● Exercise materials:
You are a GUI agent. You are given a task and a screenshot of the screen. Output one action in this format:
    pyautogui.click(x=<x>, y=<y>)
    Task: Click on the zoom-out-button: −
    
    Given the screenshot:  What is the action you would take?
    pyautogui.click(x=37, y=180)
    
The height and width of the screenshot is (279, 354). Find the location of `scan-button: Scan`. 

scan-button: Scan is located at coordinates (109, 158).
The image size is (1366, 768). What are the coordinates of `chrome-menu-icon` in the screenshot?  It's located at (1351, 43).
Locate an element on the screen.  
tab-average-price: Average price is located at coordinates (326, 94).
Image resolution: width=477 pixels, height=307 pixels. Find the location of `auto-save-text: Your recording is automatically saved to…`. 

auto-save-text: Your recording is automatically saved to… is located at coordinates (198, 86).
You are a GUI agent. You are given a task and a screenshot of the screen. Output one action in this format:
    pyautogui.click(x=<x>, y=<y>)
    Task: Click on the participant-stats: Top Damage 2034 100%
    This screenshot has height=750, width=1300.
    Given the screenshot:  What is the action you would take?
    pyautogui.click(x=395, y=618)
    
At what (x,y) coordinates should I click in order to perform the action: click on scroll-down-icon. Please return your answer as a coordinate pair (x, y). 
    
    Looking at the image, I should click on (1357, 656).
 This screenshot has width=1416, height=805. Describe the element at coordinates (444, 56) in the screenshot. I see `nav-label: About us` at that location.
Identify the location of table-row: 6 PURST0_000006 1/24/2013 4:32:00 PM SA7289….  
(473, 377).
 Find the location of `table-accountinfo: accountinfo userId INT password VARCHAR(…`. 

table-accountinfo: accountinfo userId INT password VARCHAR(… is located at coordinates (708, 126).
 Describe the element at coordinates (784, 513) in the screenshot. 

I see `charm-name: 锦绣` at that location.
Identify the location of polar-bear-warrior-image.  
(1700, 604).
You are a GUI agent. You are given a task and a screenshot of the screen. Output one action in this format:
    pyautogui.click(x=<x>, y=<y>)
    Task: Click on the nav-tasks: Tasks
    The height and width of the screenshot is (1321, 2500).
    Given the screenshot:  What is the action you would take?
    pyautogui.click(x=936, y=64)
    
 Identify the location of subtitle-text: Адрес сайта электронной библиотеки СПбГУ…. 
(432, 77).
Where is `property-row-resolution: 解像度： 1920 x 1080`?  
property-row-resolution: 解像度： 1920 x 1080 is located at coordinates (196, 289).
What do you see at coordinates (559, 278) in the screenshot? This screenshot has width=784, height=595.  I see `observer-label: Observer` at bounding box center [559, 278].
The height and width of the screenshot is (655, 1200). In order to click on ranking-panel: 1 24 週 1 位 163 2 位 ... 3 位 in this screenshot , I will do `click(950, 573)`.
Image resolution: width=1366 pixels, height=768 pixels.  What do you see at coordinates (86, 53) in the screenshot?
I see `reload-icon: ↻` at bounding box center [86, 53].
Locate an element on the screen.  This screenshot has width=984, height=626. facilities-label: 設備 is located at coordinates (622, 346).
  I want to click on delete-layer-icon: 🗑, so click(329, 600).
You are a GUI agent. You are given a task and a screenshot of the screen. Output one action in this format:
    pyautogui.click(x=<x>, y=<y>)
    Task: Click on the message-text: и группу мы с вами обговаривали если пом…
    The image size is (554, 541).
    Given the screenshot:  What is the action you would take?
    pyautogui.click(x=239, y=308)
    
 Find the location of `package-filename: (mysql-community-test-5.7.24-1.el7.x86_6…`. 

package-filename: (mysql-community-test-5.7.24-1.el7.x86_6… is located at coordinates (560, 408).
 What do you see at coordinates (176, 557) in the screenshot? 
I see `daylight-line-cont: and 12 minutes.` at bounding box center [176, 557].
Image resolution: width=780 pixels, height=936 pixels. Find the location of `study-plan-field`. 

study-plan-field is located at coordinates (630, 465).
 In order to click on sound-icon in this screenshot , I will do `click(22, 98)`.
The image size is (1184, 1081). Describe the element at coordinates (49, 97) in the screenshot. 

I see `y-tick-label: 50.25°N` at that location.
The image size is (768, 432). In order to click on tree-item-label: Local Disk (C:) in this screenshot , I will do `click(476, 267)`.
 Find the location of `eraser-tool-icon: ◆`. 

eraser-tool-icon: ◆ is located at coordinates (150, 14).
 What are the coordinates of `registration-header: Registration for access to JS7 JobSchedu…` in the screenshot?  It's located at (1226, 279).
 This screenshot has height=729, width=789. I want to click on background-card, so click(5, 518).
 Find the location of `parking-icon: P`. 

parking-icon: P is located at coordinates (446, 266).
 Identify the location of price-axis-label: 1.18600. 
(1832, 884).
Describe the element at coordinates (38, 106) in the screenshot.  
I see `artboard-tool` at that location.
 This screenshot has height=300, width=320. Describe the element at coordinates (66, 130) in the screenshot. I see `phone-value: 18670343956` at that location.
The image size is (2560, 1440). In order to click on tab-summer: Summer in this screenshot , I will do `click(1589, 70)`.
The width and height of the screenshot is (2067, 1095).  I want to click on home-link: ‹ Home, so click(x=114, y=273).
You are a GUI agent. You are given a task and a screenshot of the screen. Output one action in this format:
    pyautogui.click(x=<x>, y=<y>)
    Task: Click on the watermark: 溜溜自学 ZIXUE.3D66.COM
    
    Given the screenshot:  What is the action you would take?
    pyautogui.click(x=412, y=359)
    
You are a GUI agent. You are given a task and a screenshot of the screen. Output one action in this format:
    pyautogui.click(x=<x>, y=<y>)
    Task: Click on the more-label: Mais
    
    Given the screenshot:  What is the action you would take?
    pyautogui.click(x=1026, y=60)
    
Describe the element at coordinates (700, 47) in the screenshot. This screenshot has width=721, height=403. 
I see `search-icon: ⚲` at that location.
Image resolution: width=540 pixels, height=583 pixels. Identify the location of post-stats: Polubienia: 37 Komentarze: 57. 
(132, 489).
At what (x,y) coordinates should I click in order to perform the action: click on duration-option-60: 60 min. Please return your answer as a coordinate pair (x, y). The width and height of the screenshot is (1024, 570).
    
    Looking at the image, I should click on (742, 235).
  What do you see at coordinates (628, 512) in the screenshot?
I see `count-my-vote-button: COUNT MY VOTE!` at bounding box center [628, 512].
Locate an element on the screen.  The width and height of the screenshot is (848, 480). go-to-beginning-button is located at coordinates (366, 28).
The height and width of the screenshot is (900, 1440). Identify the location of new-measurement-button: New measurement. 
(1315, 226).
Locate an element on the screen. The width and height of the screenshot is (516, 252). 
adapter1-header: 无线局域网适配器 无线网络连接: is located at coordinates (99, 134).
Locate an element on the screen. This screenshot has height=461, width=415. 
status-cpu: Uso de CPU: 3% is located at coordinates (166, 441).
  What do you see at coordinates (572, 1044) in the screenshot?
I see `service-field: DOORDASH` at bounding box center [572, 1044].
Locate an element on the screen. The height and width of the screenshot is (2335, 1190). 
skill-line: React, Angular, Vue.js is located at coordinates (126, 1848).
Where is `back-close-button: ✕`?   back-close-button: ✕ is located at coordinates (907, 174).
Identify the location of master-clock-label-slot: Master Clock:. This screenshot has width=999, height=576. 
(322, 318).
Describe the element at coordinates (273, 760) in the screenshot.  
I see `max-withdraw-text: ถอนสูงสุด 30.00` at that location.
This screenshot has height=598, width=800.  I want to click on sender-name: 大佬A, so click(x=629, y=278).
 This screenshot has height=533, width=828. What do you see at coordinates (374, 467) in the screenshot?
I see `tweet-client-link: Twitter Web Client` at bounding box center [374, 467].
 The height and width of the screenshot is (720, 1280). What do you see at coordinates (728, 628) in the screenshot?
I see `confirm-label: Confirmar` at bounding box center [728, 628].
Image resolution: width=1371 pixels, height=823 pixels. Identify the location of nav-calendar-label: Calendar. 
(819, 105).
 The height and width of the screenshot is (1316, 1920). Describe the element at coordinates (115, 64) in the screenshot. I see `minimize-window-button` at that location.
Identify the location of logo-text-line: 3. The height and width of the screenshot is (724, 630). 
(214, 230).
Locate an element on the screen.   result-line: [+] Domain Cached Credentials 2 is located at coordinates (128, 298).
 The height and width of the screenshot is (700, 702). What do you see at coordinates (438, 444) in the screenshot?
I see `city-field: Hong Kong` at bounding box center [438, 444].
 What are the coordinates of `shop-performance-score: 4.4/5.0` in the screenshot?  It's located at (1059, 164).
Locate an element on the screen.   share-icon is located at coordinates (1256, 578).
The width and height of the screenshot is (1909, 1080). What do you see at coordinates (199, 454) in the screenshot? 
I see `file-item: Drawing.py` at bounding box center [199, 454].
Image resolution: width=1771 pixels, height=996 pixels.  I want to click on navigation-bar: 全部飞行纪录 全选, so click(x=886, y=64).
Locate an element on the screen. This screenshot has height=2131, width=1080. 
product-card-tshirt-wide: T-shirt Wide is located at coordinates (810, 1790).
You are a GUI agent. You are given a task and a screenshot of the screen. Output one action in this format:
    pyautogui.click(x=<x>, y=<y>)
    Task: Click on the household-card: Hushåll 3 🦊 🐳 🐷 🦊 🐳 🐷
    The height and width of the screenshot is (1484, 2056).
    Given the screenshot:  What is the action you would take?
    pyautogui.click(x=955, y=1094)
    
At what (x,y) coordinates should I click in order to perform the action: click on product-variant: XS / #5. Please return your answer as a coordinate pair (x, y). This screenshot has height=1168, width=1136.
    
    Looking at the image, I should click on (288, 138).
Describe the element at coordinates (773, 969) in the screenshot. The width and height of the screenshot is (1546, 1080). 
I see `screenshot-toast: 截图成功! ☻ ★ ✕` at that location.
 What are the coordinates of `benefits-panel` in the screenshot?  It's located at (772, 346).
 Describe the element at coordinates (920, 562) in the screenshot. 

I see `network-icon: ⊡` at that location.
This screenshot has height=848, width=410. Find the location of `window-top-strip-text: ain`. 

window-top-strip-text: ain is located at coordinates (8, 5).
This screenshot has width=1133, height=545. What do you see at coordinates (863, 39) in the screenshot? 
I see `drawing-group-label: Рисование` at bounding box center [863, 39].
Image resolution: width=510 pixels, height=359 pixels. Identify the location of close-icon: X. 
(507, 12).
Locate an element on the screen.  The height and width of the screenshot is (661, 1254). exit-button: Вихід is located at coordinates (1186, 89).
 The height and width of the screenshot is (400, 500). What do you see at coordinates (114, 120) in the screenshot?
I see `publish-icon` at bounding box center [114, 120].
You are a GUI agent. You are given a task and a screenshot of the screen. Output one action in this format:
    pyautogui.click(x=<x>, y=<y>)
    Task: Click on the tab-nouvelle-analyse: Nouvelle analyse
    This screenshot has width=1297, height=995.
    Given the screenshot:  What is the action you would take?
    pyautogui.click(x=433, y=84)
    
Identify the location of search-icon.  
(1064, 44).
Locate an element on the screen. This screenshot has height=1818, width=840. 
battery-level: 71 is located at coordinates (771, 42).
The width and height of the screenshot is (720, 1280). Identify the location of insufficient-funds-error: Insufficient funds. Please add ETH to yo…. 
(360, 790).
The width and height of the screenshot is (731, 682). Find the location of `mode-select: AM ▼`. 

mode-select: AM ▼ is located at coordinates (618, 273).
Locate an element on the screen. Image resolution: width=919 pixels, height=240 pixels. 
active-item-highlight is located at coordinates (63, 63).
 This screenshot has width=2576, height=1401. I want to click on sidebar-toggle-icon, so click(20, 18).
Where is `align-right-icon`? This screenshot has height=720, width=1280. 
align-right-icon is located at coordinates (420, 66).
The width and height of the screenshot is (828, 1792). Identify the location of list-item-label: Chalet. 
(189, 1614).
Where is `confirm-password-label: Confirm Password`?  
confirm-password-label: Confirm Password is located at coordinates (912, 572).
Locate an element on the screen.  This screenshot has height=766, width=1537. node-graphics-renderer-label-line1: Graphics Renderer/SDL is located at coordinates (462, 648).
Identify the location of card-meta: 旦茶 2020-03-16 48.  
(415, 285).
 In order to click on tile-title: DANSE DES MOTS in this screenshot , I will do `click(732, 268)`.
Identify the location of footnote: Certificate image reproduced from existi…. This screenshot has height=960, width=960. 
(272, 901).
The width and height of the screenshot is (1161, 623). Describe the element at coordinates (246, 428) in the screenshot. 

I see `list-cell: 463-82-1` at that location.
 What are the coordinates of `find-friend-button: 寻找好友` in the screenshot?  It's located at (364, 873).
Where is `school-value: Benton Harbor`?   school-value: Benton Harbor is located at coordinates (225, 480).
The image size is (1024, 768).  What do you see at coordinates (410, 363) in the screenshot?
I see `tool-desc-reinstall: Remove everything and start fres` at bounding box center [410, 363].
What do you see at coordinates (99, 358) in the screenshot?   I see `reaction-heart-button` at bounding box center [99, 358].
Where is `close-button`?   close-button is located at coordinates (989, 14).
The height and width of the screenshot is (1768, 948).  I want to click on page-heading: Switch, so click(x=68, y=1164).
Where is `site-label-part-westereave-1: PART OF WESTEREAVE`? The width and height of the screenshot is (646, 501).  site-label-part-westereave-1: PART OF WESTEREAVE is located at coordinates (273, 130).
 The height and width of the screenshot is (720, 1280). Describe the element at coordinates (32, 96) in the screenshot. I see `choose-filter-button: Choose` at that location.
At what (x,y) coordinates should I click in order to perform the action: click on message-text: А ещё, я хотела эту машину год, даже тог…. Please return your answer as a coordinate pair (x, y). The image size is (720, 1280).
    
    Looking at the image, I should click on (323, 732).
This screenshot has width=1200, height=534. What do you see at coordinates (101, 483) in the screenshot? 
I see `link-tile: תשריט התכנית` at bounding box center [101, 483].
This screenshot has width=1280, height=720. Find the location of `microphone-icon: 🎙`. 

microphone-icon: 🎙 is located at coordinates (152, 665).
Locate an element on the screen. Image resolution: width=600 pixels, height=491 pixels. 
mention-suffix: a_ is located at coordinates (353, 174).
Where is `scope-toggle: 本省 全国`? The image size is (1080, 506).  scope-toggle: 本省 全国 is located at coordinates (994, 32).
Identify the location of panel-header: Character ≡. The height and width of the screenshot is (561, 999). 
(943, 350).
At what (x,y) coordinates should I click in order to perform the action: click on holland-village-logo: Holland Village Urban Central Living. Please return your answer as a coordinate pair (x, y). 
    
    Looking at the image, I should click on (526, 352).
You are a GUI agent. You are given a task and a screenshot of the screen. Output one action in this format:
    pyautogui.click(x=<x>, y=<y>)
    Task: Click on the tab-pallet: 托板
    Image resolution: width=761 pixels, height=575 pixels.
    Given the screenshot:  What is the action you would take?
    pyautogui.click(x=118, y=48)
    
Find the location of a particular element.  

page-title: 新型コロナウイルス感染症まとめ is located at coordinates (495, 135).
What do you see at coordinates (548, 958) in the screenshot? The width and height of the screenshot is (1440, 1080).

● Exercise: Copy the records word for word, starting at the beginning and ending with the line containing "pyautogui.click(x=395, y=618)".

● Written solution:
You are a GUI agent. You are given a task and a screenshot of the screen. Output one action in this format:
    pyautogui.click(x=<x>, y=<y>)
    Task: Click on the zoom-out-button: −
    
    Given the screenshot:  What is the action you would take?
    pyautogui.click(x=37, y=180)
    
The height and width of the screenshot is (279, 354). Find the location of `scan-button: Scan`. 

scan-button: Scan is located at coordinates (109, 158).
The image size is (1366, 768). What are the coordinates of `chrome-menu-icon` in the screenshot?  It's located at (1351, 43).
Locate an element on the screen.  
tab-average-price: Average price is located at coordinates (326, 94).
Image resolution: width=477 pixels, height=307 pixels. Find the location of `auto-save-text: Your recording is automatically saved to…`. 

auto-save-text: Your recording is automatically saved to… is located at coordinates (198, 86).
You are a GUI agent. You are given a task and a screenshot of the screen. Output one action in this format:
    pyautogui.click(x=<x>, y=<y>)
    Task: Click on the participant-stats: Top Damage 2034 100%
    This screenshot has height=750, width=1300.
    Given the screenshot:  What is the action you would take?
    pyautogui.click(x=395, y=618)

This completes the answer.